_Exercise_:
Pictures do not belong in the copy; retype the records below exactly.

*** Entries shown ***

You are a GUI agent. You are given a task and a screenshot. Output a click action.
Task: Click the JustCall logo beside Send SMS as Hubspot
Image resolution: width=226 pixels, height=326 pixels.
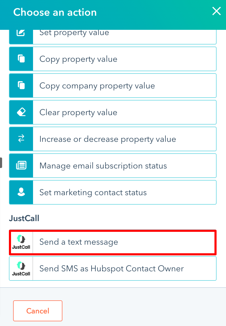pyautogui.click(x=21, y=269)
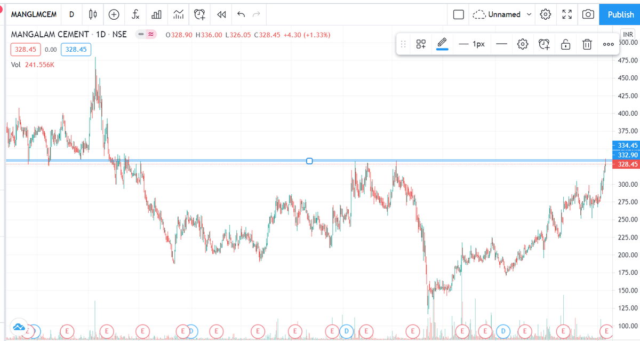The width and height of the screenshot is (640, 341).
Task: Lock the selected drawing
Action: 565,44
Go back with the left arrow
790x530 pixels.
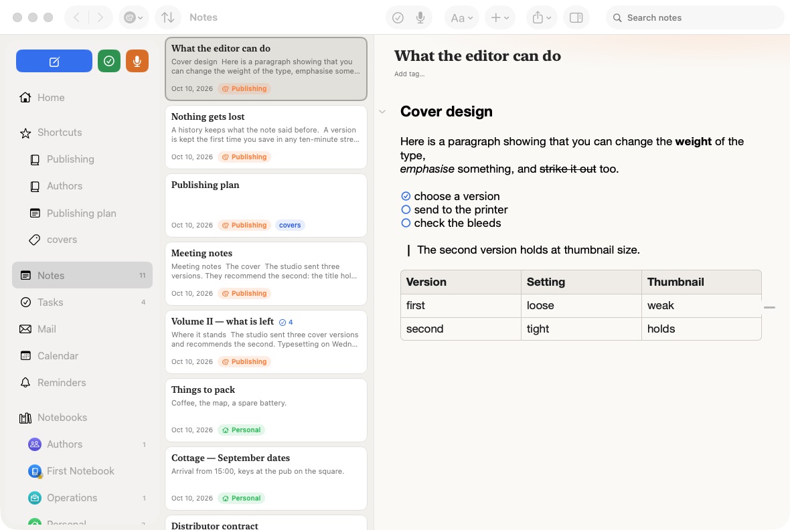tap(76, 17)
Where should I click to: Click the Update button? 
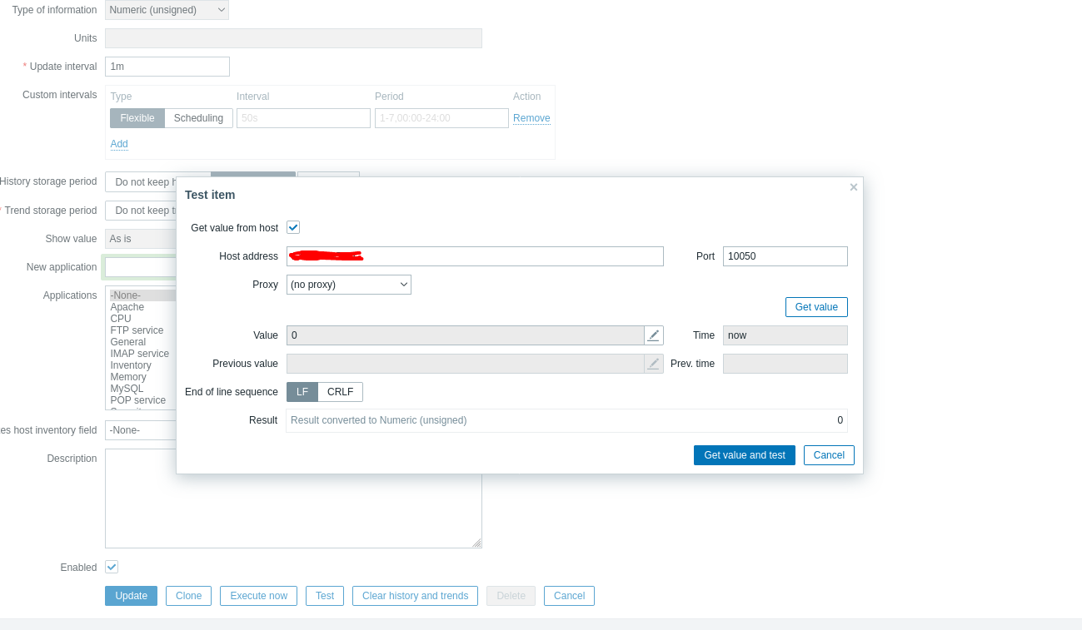[x=131, y=595]
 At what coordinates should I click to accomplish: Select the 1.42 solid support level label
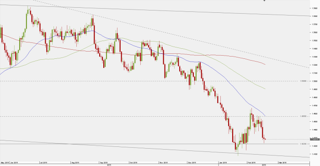303,144
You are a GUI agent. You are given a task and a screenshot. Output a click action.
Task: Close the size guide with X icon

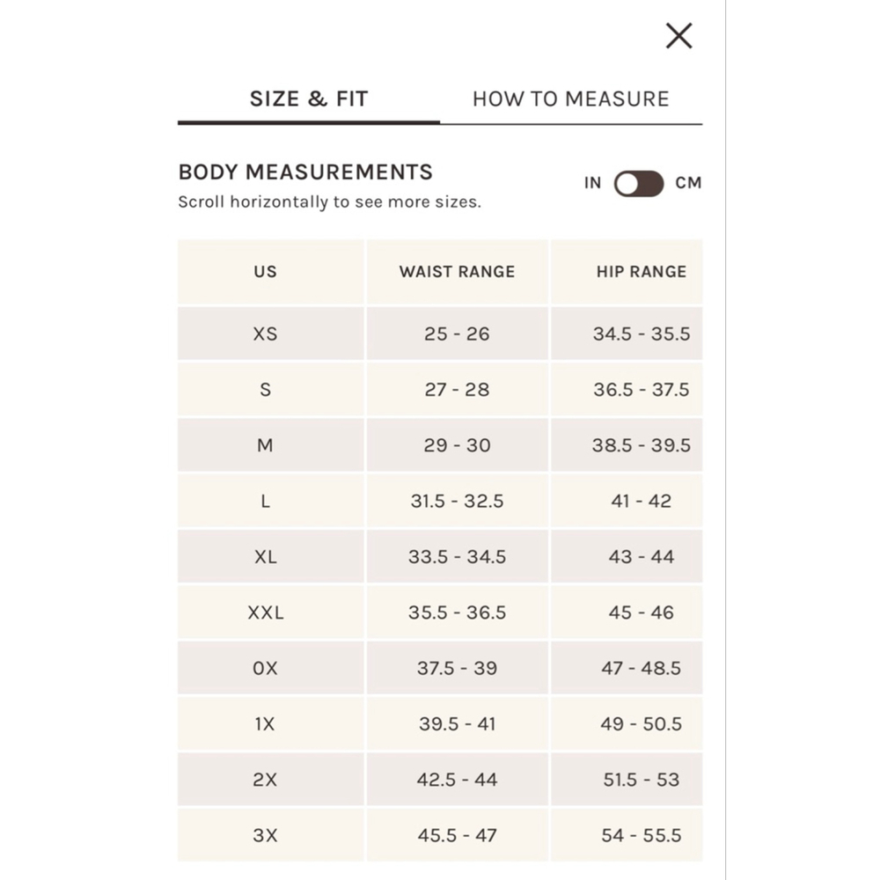(678, 36)
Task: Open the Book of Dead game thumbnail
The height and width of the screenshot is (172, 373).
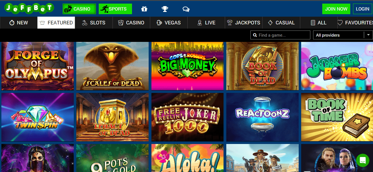Action: coord(262,66)
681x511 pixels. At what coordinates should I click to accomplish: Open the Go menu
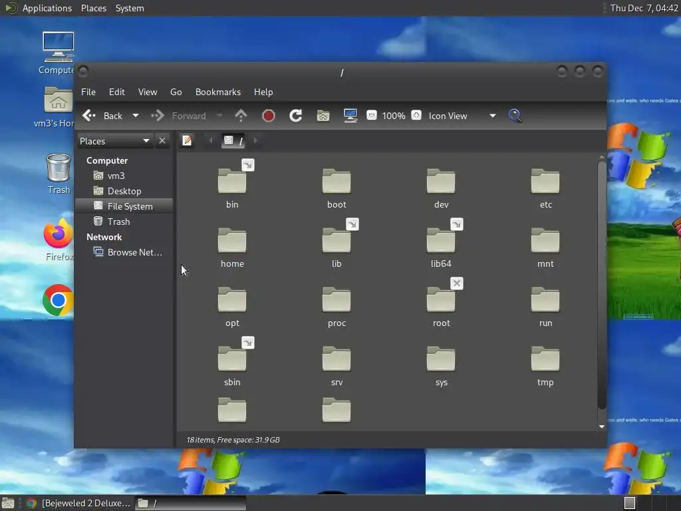176,92
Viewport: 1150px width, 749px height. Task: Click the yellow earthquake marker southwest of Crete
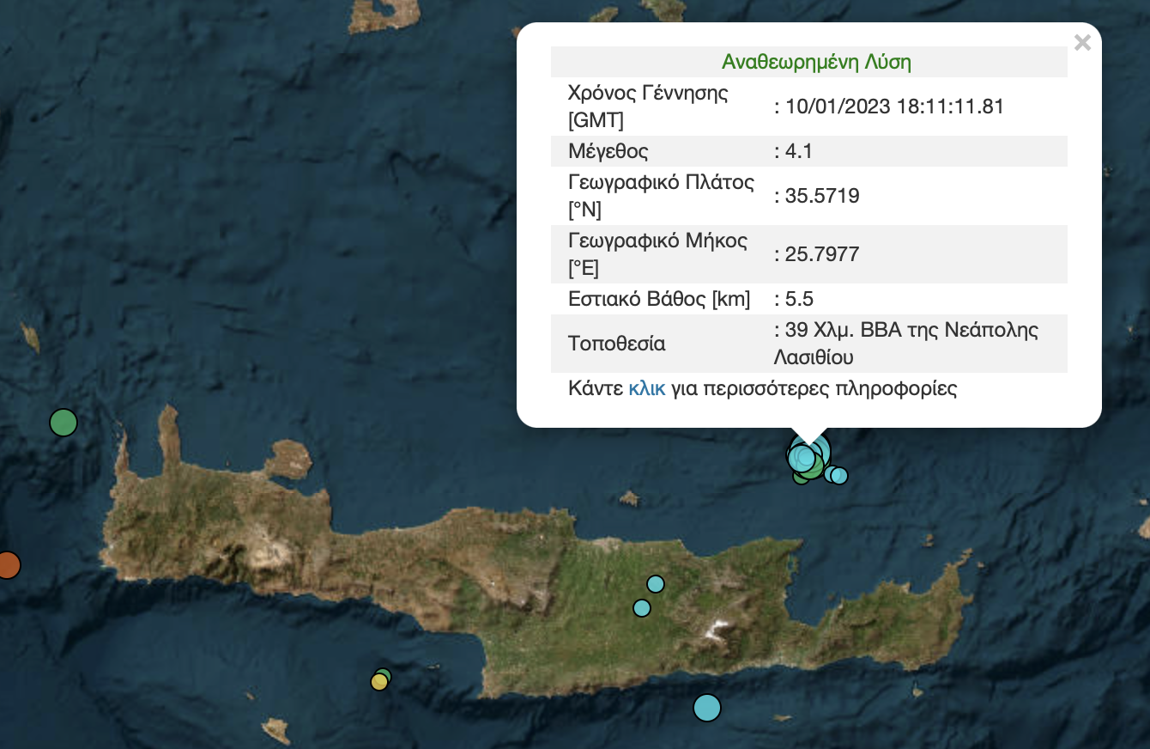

***

_Written answer_:
You are a GUI agent. You are given a task and a screenshot. Output a click action.
Task: Click the JustCall logo beside Send SMS as Hubspot
Image resolution: width=226 pixels, height=326 pixels.
pyautogui.click(x=21, y=269)
The width and height of the screenshot is (640, 341).
Task: Lock the selected drawing
Action: 565,44
Go back with the left arrow
790x530 pixels.
tap(76, 17)
Where should I click to: Click the Update button? 
[x=131, y=595]
 At what coordinates should I click to accomplish: Select the 1.42 solid support level label
303,144
You are a GUI agent. You are given a task and a screenshot. Output a click action.
Task: Close the size guide with X icon

(678, 36)
Task: Open the Book of Dead game thumbnail
The height and width of the screenshot is (172, 373).
Action: coord(262,66)
681x511 pixels. At what coordinates should I click to accomplish: Open the Go menu
176,92
Viewport: 1150px width, 749px height. Task: Click the yellow earthquake marker southwest of Crete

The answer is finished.